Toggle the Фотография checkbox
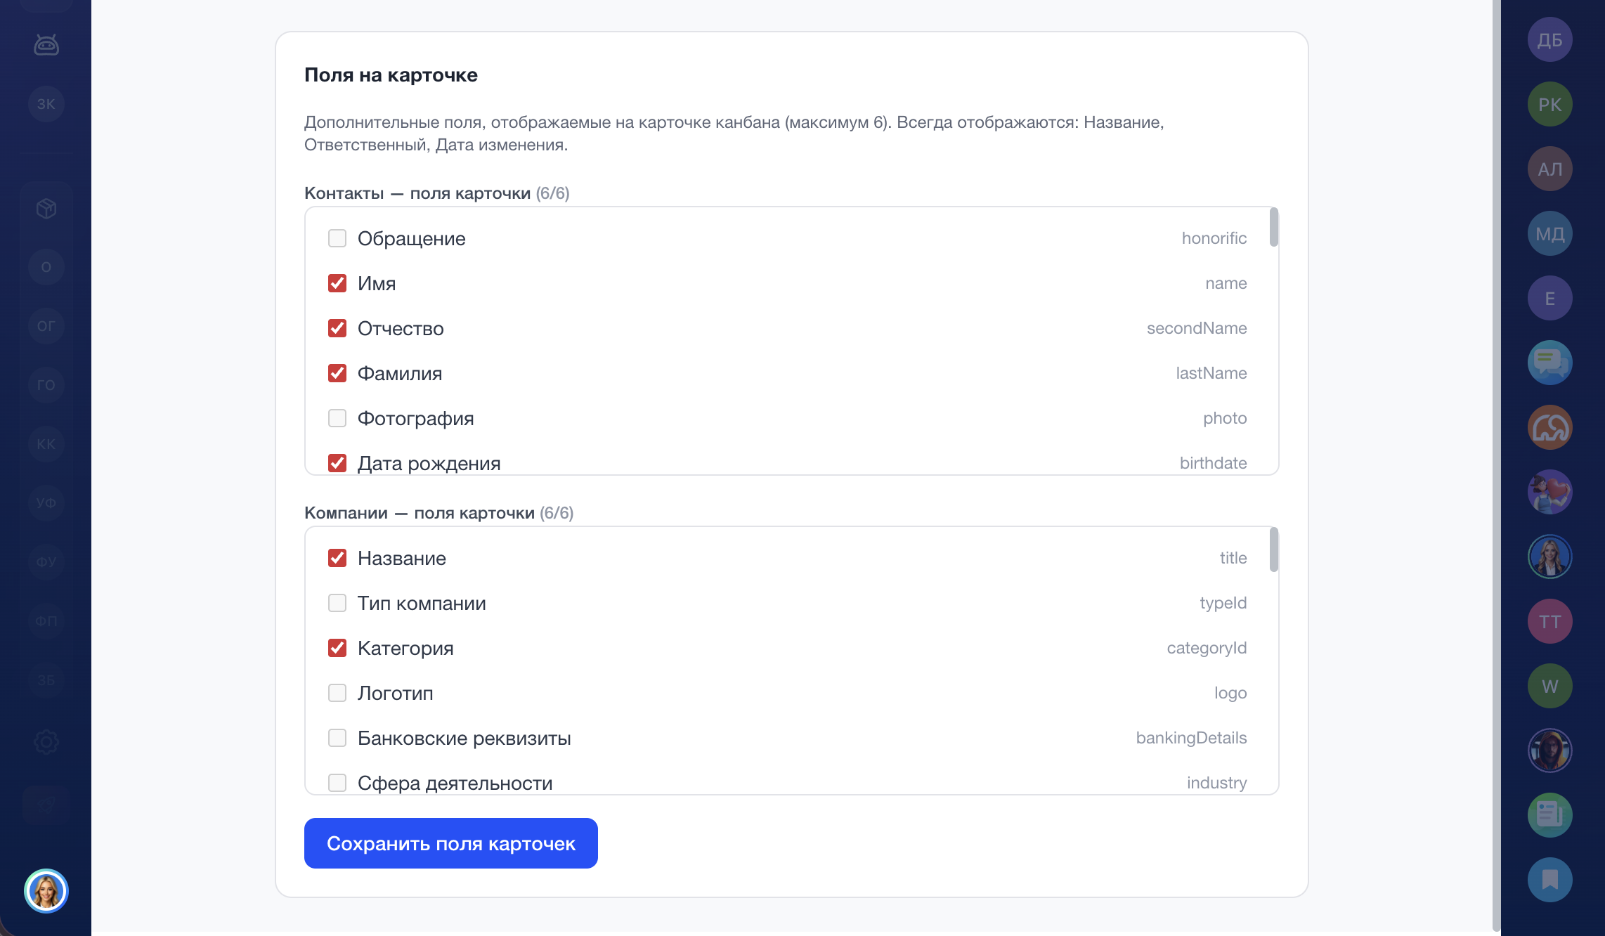tap(337, 418)
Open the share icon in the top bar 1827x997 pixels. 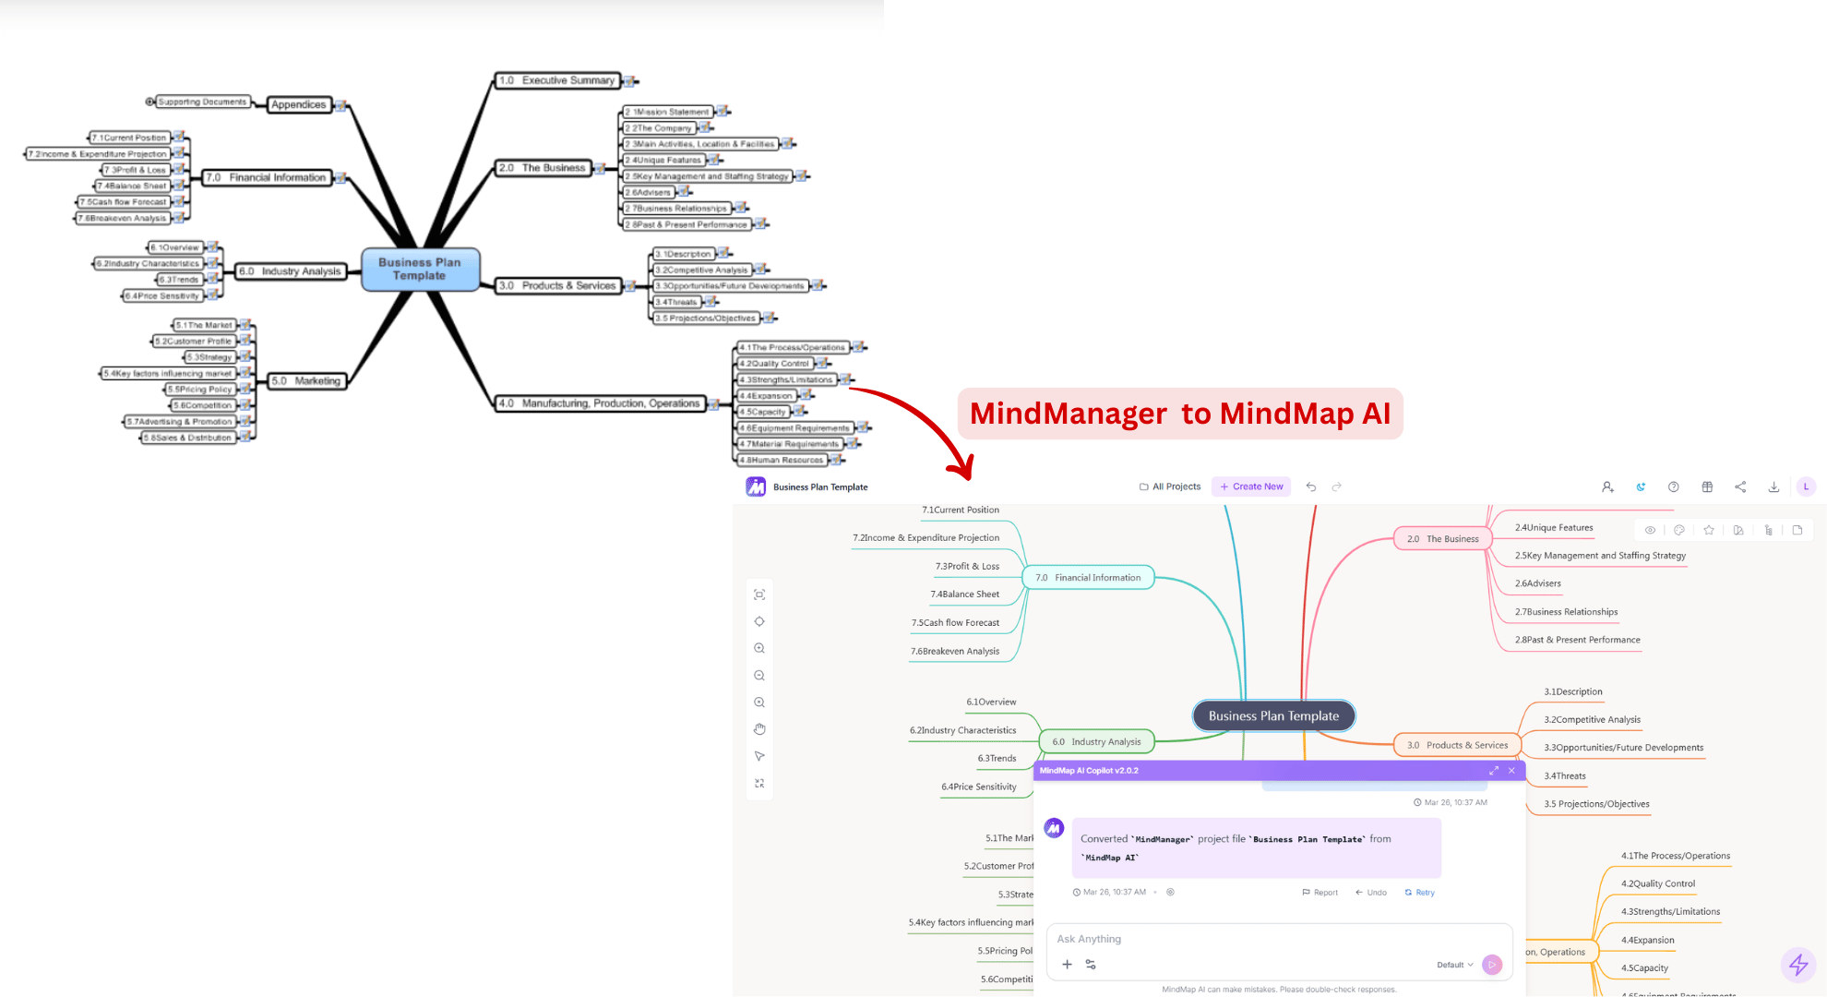pos(1741,487)
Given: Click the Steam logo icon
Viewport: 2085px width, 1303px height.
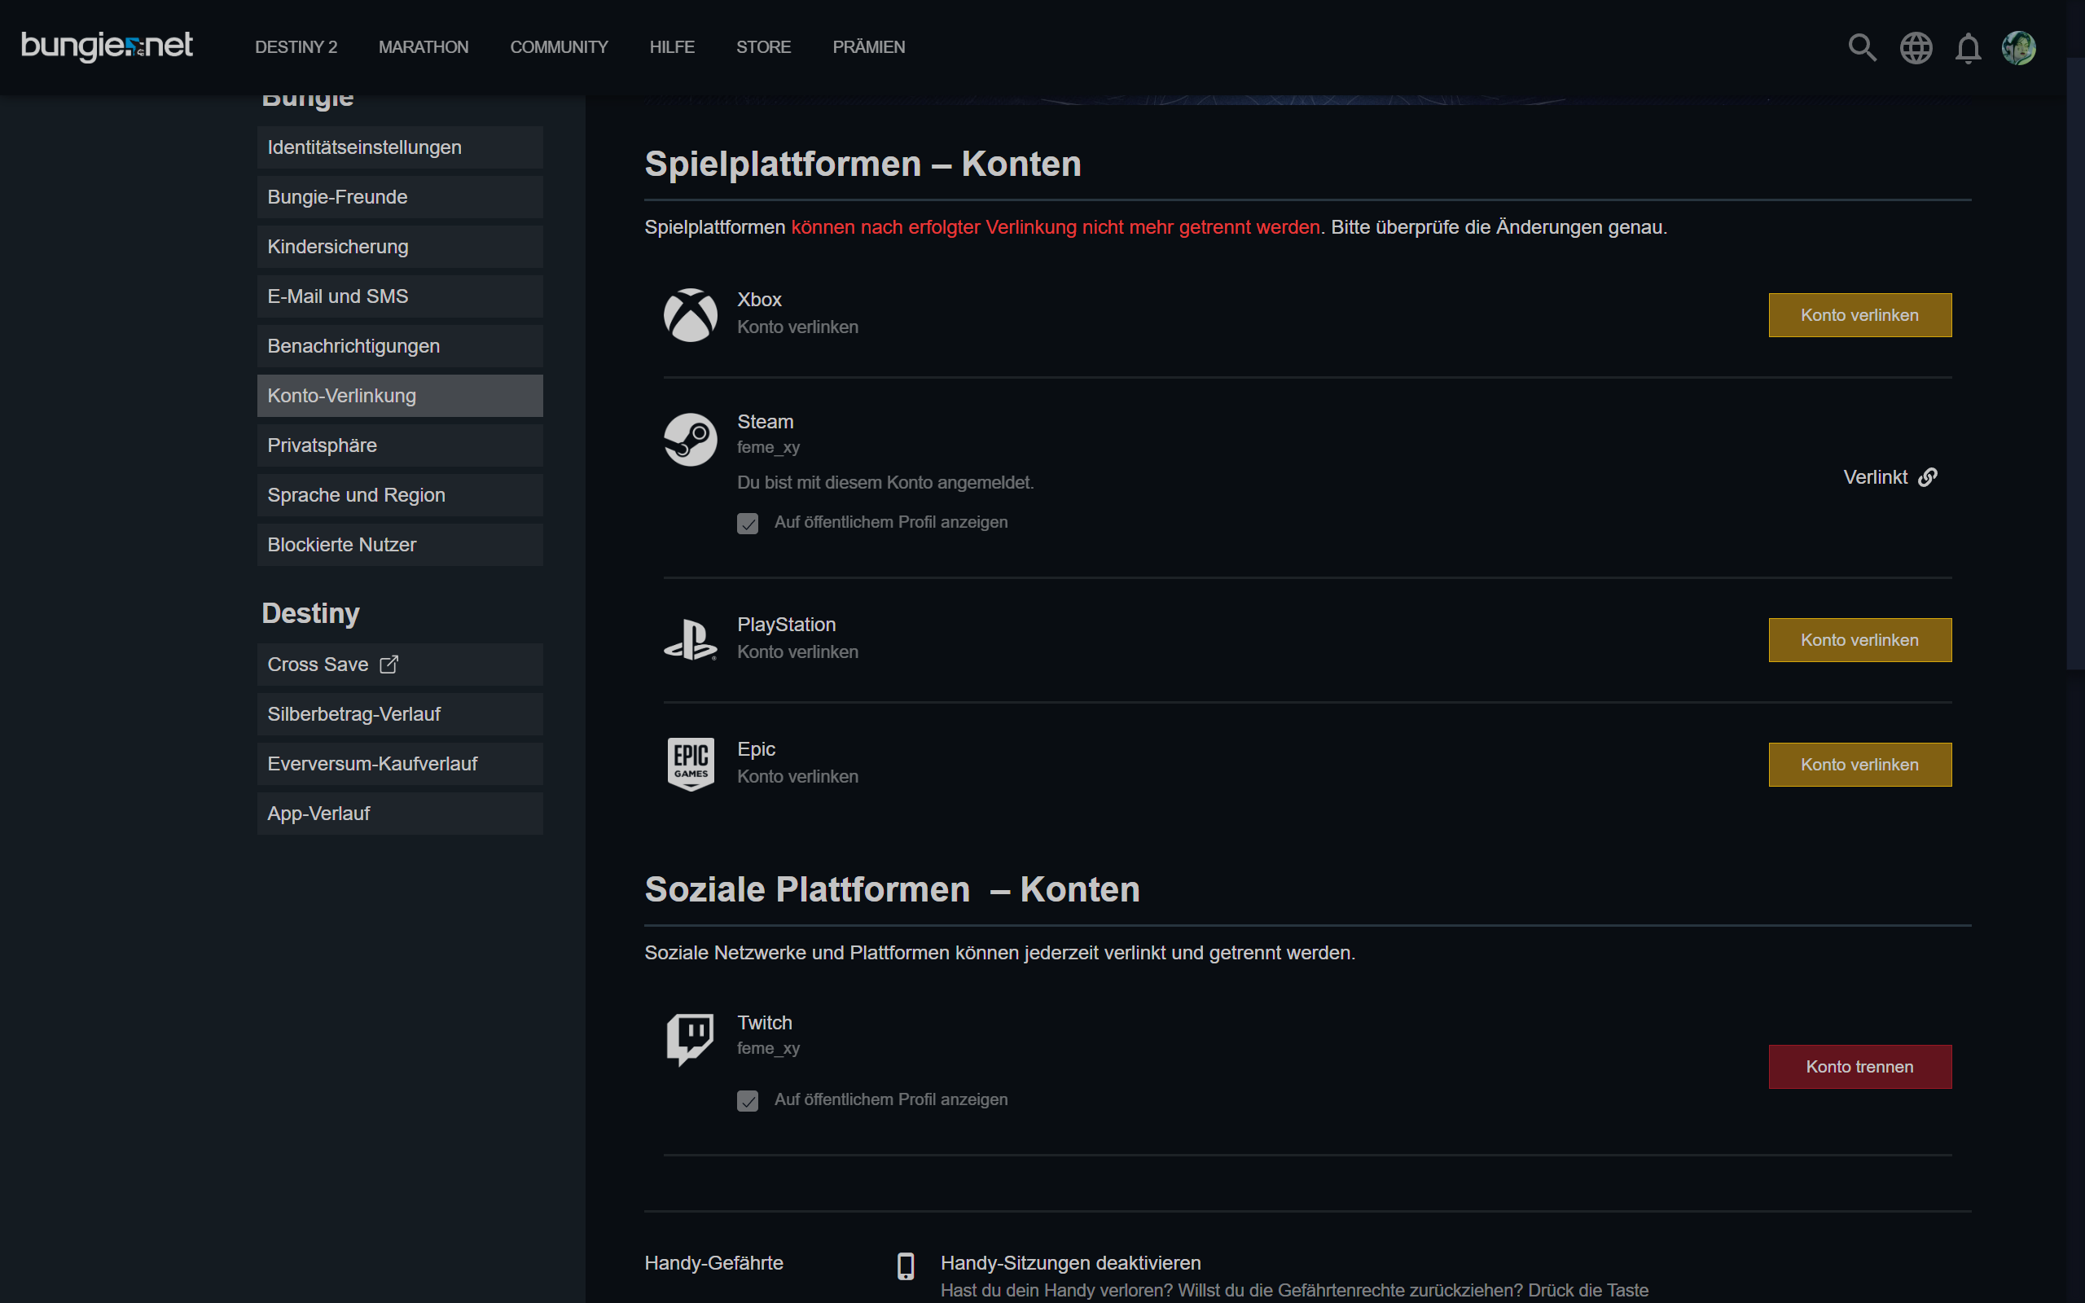Looking at the screenshot, I should pyautogui.click(x=690, y=440).
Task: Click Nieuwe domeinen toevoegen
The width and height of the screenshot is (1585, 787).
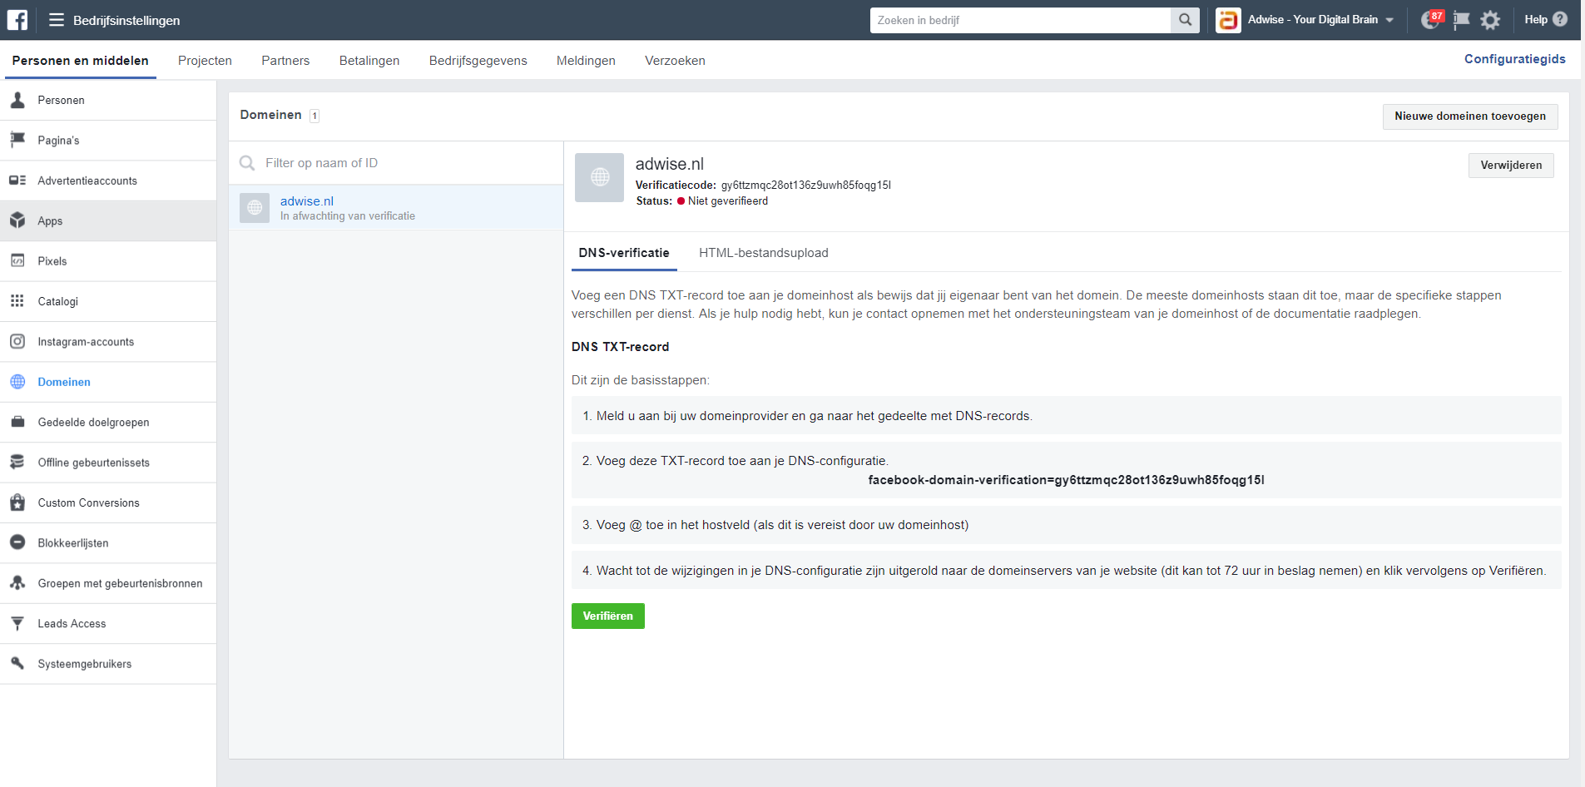Action: [1469, 116]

__EXERCISE AIM__: Starting at the line that contains "Viewport: 2085px width, 1303px height.", reproduce every line through the last one in the records exactly, and omit all pictures.

__EXERCISE RESPONSE__:
Viewport: 2085px width, 1303px height.
Looking at the screenshot, I should pyautogui.click(x=690, y=440).
Task: Click Nieuwe domeinen toevoegen
The width and height of the screenshot is (1585, 787).
Action: [1469, 116]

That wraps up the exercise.